TEXT.
Using Commit Hooks

Pre- and post-commit hooks are functions that are invoked before or after an object has been written to Riak. To provide a few examples, commit hooks can:

  • allow a write to occur with an unmodified object
  • modify an object
  • fail an update and prevent any modifications to the object

Post-commit hooks are notified after the fact and should not modify the object directly. Updating Riak objects while post-commit hooks are invoked can cause nasty feedback loops which will wedge the hook into an infinite cycle unless the hook functions are carefully written to detect and short-circuit such cycles.

Pre- and post-commit hooks are applied at the bucket level, using bucket types. They are run once per successful response to the client.

Both pre- and post-commit hooks are named Erlang functions.

Setting Commit Hooks Using Bucket Types

Because hooks are defined at the bucket level, you can create bucket types that associate one or more hooks with any bucket that bears that type. Let’s create a bucket type called with_post_commit that adds a post-commit hook to operations on any bucket that bears the with_post_commit type.

The format for specifying commit hooks is to identify the module (mod) and then the name of the function (fun) as a JavaScript object. The following specifies a commit hook called my_custom_hook in the module commit_hooks_module:

{
  "mod": "commit_hooks_module",
  "fun": "my_custom_hook"

DIRECTIONS. Continue the text on Riak commit hooks from the point where it stops.

INFORMATION PROVIDED.

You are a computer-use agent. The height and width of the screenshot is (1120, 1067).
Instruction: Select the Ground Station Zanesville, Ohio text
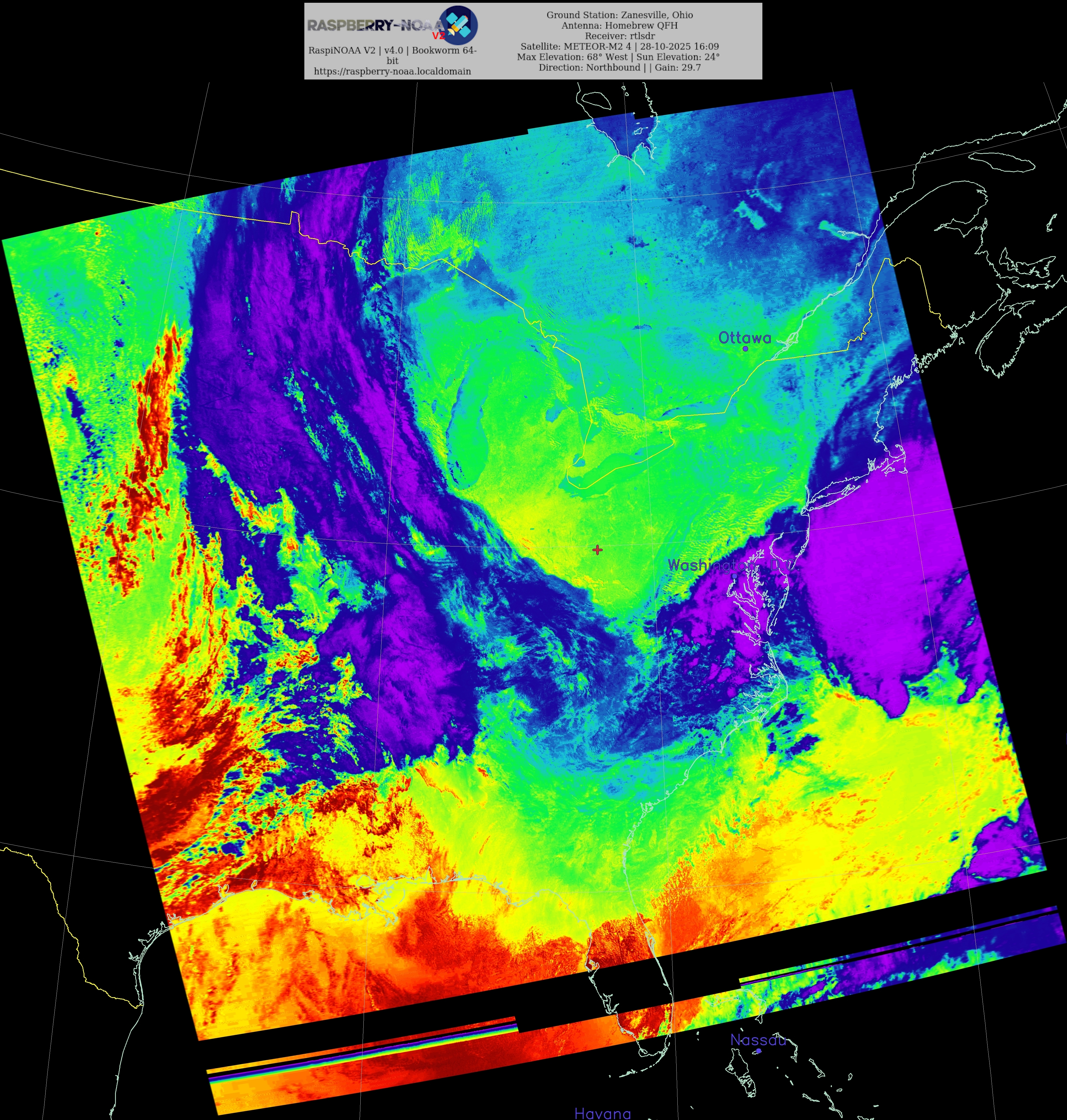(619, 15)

RESULT FOR THIS TASK.
}

When we create our with_post_commit bucket type, we add that object to either the precommit or postcommit list in the bucket type’s properties. Pre- and post-commit hooks are stored in lists named precommit and postcommit, respectively. Let’s add the hook we specified above to the postcommit property when we create our bucket type:

riak-admin bucket-type create with_post_commit \
  '{"props":{"postcommit":["my_post_commit_hook"]}'

Once our bucket type has been created, we must activate it so that it will be usable through our Riak cluster:

riak-admin bucket-type activate with_post_commit

If the response is with_post_commit has been activated, then the bucket type is ready for use.

Pre-Commit Hooks

Pre-commit hook Erlang functions should take a single argument, the Riak object being modified. Remember that deletes are also considered “writes,” and so pre-commit hooks will be fired when a delete occurs in the bucket as well. This means that hook functions will need to inspect the object for the X-Riak-Deleted metadata entry (more on this in our documentation on object deletion) to determine whether a delete is occurring.

Erlang pre-commit functions are allowed three possible return values:

  • A Riak object — This can either be the same object passed to the function or an updated version of the object. This allows hooks to modify the object before they are written.
  • fail — The atom fail will cause Riak to fail the write and send a 403 Forbidden error response (in the HTTP API) along with a generic error message about why the write was blocked.
  • {fail, Reason} — The tuple {fail, Reason} will cause the same behavior as in the case above, but with the addition of Reason used as the error text.

Errors that occur when processing Erlang pre-commit hooks will be reported in the sasl-error.log file with lines that start with problem invoking hook.

Object Size Example

This Erlang pre-commit hook will limit object values to 5 MB or smaller:

precommit_limit_size(Object) ->
  case erlang:byte_size(riak_object:get_value(Object)) of
    Size when Size > 5242880 -> {fail, "Object is larger than 5MB."};
    _ -> Object
  end.

The Erlang function precommit_limit_size takes the Riak object (Object) as its input and runs a pattern-matching operation on the object. If the erlang:byte_size function determines that the object’s size (determined by the riak_object:get_value function) is greater than 5,242,880 (5 MB in bytes), then the commit will return failure and the message Object size is larger than 5 MB. This will stop the write. If the object is not larger than 5 MB, Riak will return the object and allow the write to proceed.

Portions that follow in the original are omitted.